**Task objective:**
In the part that opens with the line containing "Viewport: 866px width, 591px height." and closes with the line containing "point(560,513)", substitute "Instruction" for "Given" and give those lines again with everything else unchanged.

(Excerpt from a dataset)
------------------------------------

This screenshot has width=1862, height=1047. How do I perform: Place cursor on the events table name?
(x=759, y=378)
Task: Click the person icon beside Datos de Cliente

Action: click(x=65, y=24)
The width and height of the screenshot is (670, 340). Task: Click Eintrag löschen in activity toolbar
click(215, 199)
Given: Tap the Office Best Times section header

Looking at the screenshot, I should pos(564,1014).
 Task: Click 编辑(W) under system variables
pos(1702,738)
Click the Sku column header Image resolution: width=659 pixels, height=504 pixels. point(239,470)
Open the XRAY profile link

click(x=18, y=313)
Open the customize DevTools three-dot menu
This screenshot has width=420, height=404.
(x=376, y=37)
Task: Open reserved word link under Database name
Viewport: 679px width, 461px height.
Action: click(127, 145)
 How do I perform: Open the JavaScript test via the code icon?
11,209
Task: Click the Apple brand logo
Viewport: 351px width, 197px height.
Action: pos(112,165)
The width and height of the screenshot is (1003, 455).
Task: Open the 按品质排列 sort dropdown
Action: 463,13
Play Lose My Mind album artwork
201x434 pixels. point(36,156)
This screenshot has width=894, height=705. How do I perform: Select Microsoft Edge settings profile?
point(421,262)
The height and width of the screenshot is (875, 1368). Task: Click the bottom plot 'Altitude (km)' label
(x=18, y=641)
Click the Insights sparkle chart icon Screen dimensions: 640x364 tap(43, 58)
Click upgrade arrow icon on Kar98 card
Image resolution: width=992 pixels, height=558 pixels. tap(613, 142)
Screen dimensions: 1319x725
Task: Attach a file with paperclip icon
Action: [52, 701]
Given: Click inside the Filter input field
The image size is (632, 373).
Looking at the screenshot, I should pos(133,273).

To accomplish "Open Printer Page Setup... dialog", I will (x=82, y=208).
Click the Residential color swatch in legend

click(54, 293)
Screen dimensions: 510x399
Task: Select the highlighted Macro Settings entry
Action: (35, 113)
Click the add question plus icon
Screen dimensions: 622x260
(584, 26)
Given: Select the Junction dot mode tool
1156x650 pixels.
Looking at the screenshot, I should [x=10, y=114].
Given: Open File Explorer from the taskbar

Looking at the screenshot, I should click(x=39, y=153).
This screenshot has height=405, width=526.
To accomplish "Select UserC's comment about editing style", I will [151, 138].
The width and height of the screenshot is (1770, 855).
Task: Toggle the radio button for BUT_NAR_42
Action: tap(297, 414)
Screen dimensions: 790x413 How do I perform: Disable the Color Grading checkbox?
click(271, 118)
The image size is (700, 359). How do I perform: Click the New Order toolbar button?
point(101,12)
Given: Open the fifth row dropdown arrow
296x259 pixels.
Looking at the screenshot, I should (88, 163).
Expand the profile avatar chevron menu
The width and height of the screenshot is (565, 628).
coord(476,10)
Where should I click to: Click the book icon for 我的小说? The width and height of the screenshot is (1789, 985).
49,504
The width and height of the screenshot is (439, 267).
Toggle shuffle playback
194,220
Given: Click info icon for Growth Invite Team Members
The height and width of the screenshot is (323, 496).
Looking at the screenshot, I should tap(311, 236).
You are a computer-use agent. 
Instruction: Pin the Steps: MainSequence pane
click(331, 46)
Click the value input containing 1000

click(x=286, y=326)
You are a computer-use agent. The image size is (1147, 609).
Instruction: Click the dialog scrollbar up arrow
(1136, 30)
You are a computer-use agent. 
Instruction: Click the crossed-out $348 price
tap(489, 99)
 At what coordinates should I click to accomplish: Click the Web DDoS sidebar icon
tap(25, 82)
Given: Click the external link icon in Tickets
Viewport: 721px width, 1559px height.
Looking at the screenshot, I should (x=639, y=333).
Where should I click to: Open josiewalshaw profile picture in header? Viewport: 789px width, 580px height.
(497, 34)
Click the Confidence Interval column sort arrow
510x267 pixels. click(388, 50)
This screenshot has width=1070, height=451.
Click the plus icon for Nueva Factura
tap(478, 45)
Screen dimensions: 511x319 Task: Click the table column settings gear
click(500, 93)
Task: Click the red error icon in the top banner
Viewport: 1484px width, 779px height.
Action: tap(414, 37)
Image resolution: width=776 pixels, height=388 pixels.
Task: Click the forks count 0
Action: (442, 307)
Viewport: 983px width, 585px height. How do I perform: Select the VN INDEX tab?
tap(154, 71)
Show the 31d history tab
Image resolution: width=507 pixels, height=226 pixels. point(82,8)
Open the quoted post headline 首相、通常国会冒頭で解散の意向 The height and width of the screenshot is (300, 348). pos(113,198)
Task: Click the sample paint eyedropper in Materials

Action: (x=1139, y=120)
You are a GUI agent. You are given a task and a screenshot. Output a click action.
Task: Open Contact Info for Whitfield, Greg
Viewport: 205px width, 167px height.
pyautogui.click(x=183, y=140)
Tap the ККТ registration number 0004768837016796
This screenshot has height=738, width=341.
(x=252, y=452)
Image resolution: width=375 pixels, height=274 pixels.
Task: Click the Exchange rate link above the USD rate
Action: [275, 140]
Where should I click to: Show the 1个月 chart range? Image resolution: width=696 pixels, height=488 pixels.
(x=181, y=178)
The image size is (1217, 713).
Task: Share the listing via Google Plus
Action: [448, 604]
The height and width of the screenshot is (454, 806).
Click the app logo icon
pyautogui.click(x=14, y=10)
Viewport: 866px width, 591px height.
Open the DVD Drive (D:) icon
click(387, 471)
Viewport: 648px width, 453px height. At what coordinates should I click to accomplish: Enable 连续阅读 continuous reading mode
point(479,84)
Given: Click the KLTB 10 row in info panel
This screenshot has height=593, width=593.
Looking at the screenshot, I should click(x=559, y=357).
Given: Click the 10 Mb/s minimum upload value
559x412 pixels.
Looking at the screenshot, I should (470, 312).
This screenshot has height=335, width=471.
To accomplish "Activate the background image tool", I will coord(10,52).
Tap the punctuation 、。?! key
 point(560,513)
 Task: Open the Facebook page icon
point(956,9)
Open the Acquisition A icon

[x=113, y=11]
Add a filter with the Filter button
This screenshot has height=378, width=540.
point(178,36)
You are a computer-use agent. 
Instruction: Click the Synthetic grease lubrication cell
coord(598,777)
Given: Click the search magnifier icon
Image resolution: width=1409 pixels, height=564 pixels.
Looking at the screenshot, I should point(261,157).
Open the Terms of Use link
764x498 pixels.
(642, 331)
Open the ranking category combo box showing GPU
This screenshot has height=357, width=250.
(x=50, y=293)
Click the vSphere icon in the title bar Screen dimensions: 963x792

------------------------------------

**The answer:**
Viewport: 866px width, 591px height.
Open the DVD Drive (D:) icon
click(387, 471)
Viewport: 648px width, 453px height. At what coordinates should I click to accomplish: Enable 连续阅读 continuous reading mode
point(479,84)
Instruction: Click the KLTB 10 row in info panel
This screenshot has height=593, width=593.
Looking at the screenshot, I should click(x=559, y=357).
Instruction: Click the 10 Mb/s minimum upload value
559x412 pixels.
Looking at the screenshot, I should (470, 312).
This screenshot has height=335, width=471.
To accomplish "Activate the background image tool", I will coord(10,52).
Tap the punctuation 、。?! key
 point(560,513)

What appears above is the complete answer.